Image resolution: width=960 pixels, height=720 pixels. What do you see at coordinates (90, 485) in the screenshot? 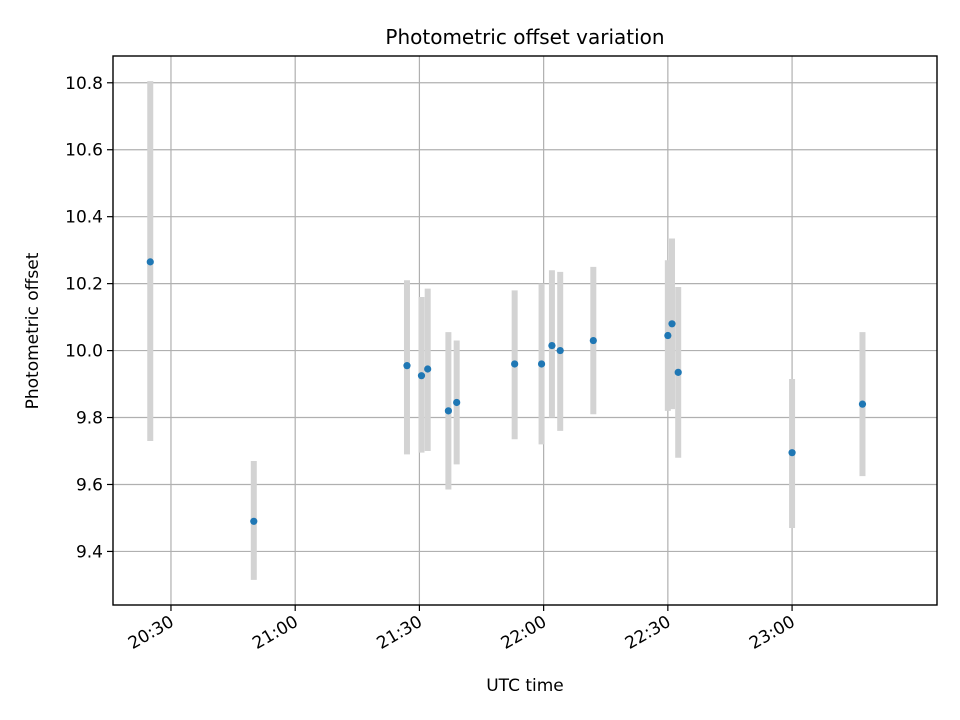
I see `y-tick-label: 9.6` at bounding box center [90, 485].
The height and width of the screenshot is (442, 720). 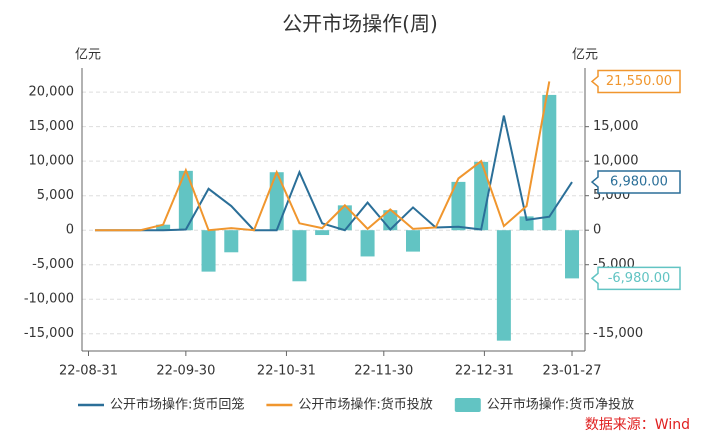 What do you see at coordinates (618, 334) in the screenshot?
I see `y2-tick-label: -15,000` at bounding box center [618, 334].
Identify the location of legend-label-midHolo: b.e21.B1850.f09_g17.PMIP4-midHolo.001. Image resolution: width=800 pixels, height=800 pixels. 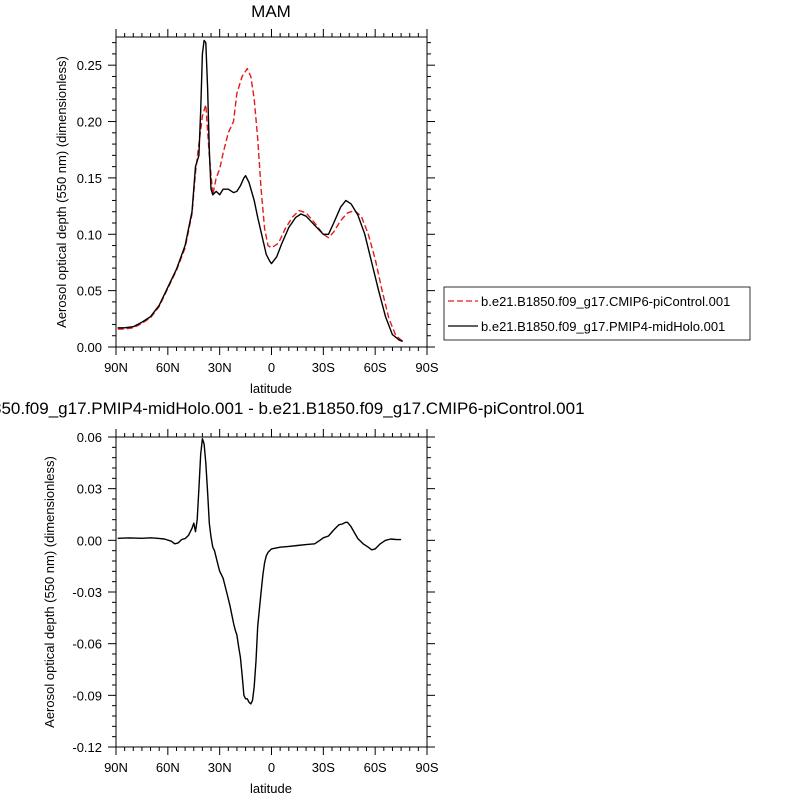
(603, 326).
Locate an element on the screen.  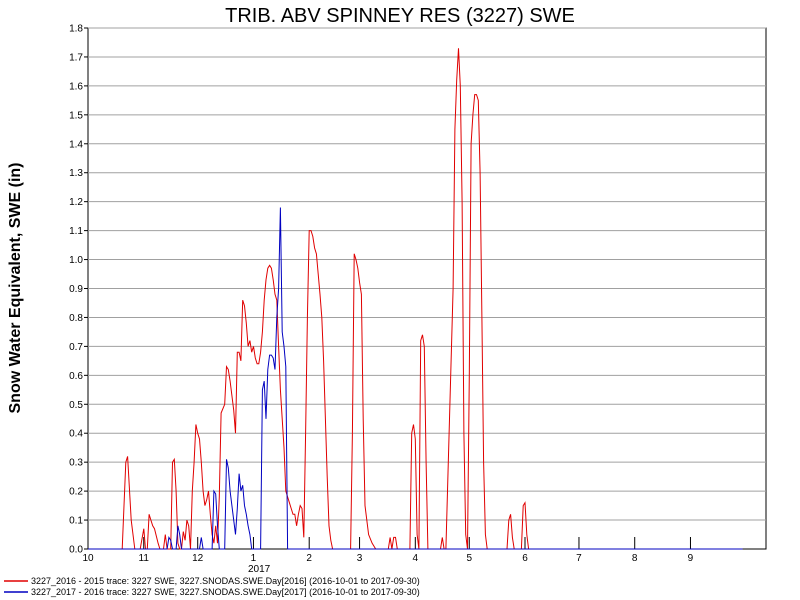
x-tick-label: 4 is located at coordinates (416, 558).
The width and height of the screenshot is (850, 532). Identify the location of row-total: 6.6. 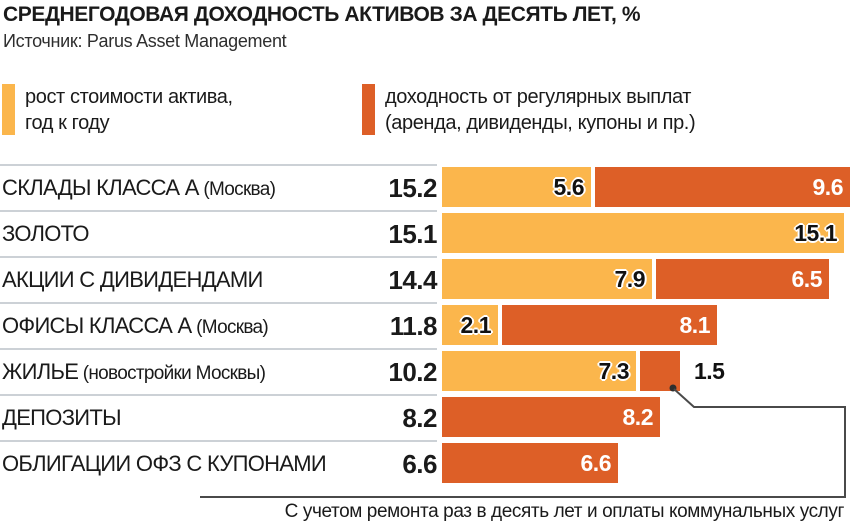
(420, 464).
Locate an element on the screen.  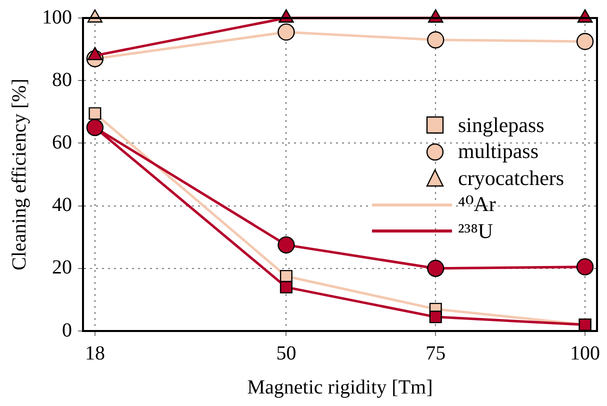
annotation: ²³⁸U is located at coordinates (476, 231).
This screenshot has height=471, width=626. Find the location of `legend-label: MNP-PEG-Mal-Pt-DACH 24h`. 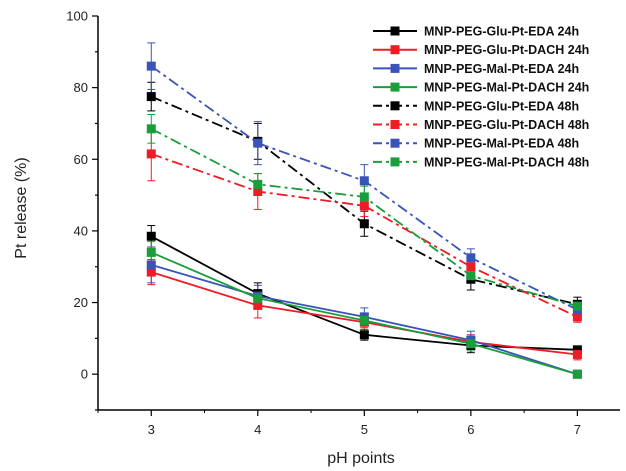

legend-label: MNP-PEG-Mal-Pt-DACH 24h is located at coordinates (506, 88).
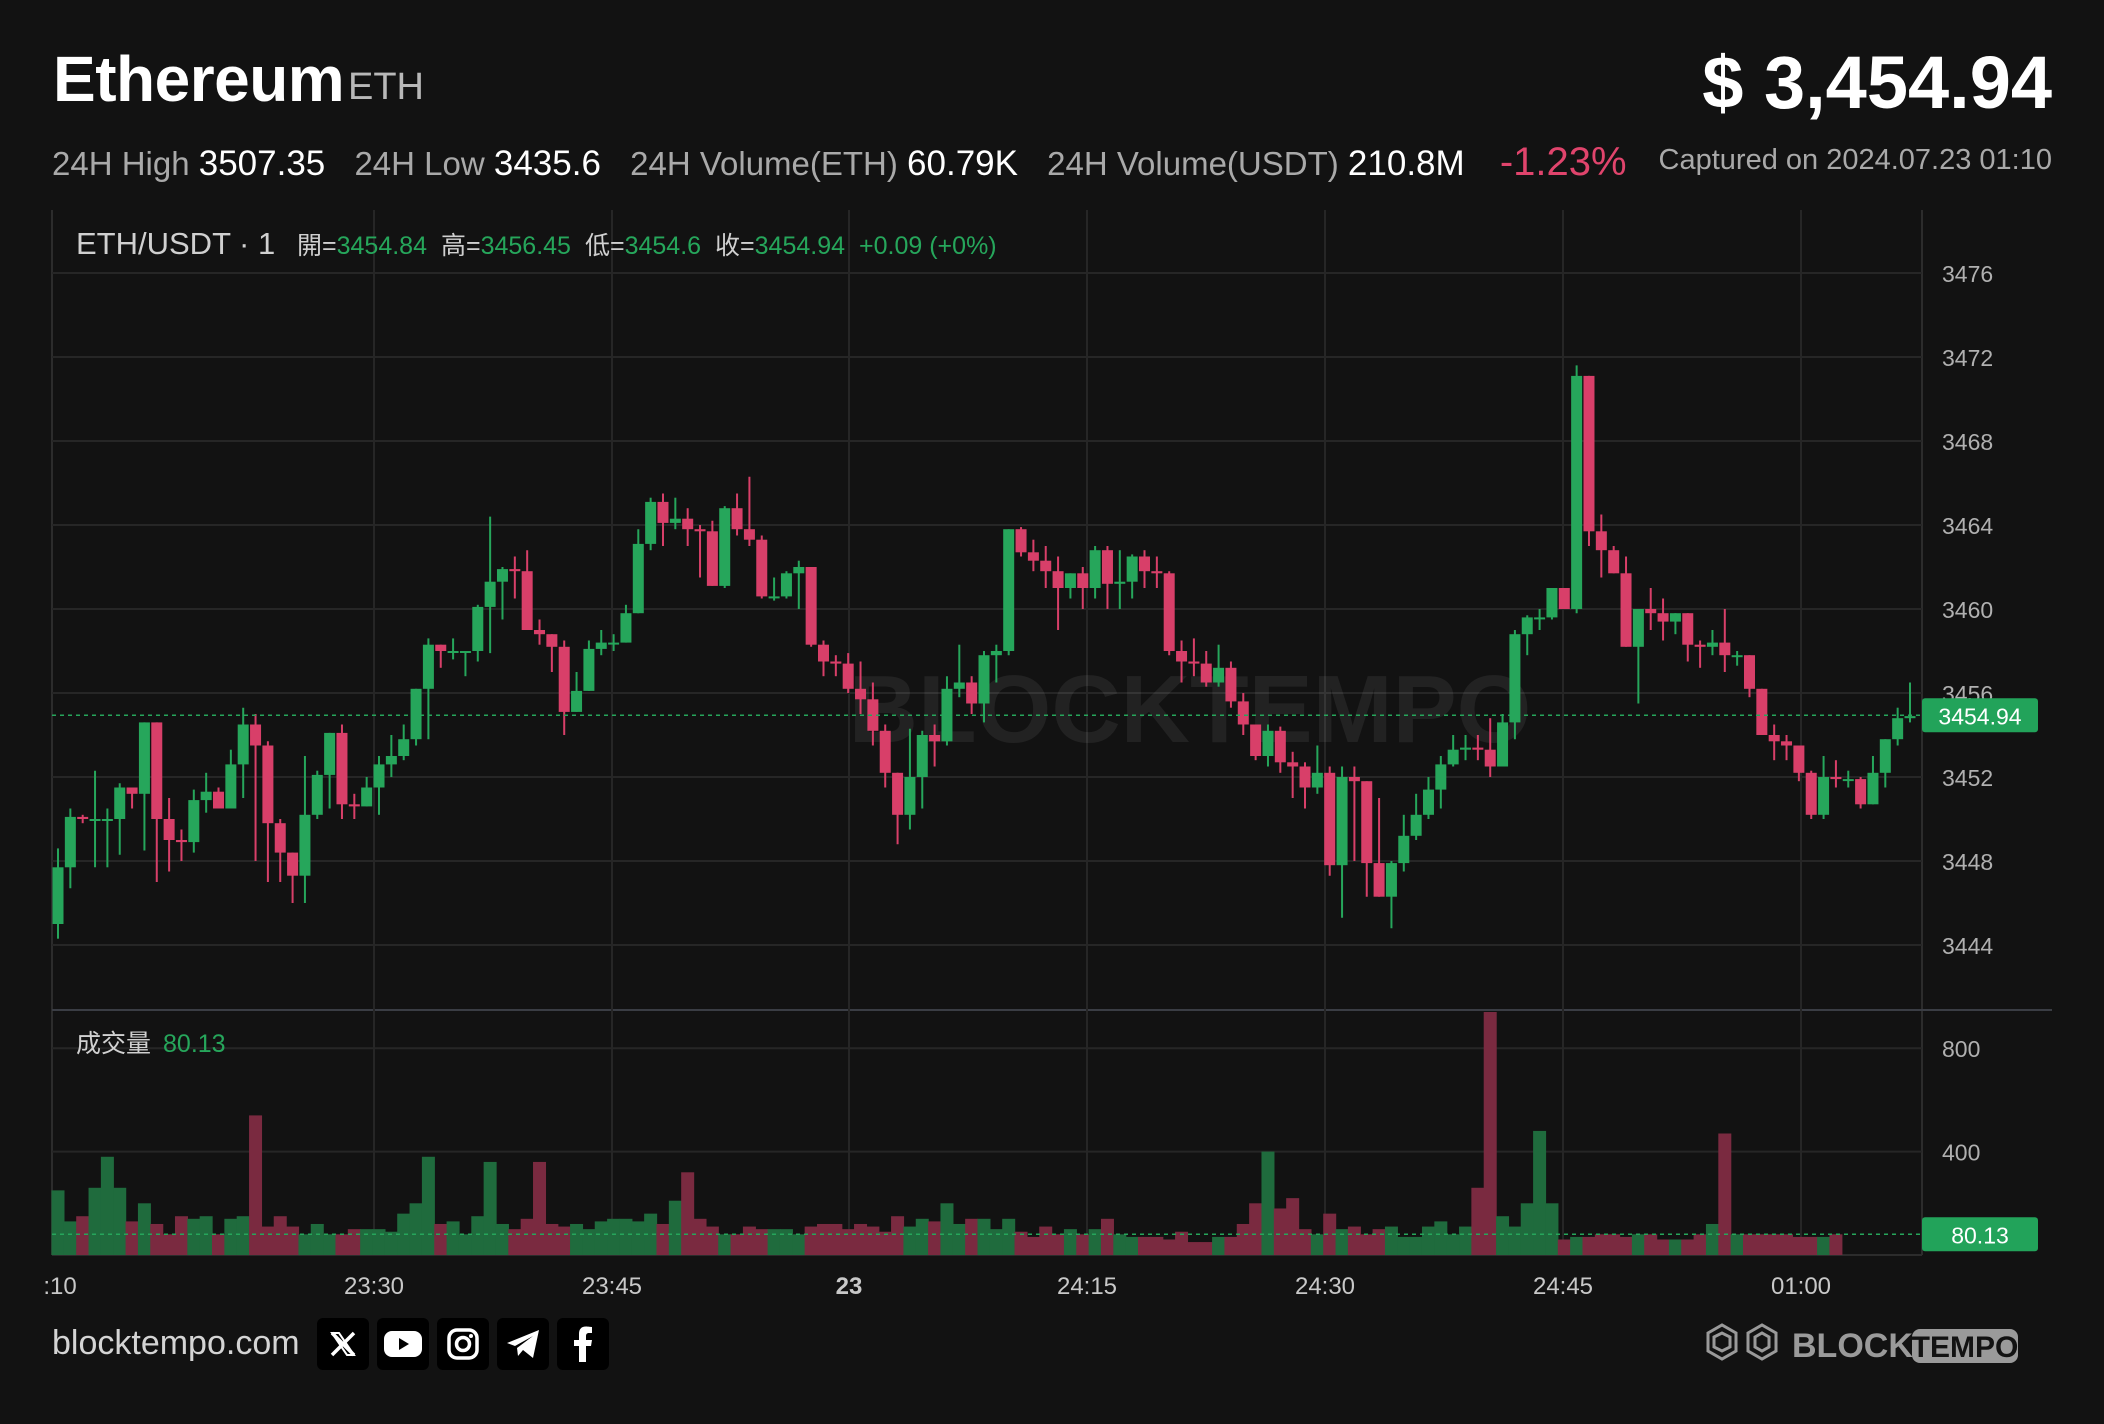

# WORK ORDER:
Express everything from the line containing "pixels, height=800 pixels." down to the line containing "x-tick-label: 4 is" as a two-column CSV headed input and output, with one row per text-and-answer pair in the data. Put each field in quotes, turn line breaks into spaces, and leave out the pictures.

# SOLUTION:
input,output
"Identify the location of legend-label-midHolo: b.e21.B1850.f09_g17.PMIP4-midHolo.001. Image resolution: width=800 pixels, height=800 pixels.","(603, 326)."
"Locate an element on the screen.","x-tick-label: 4 is located at coordinates (416, 558)."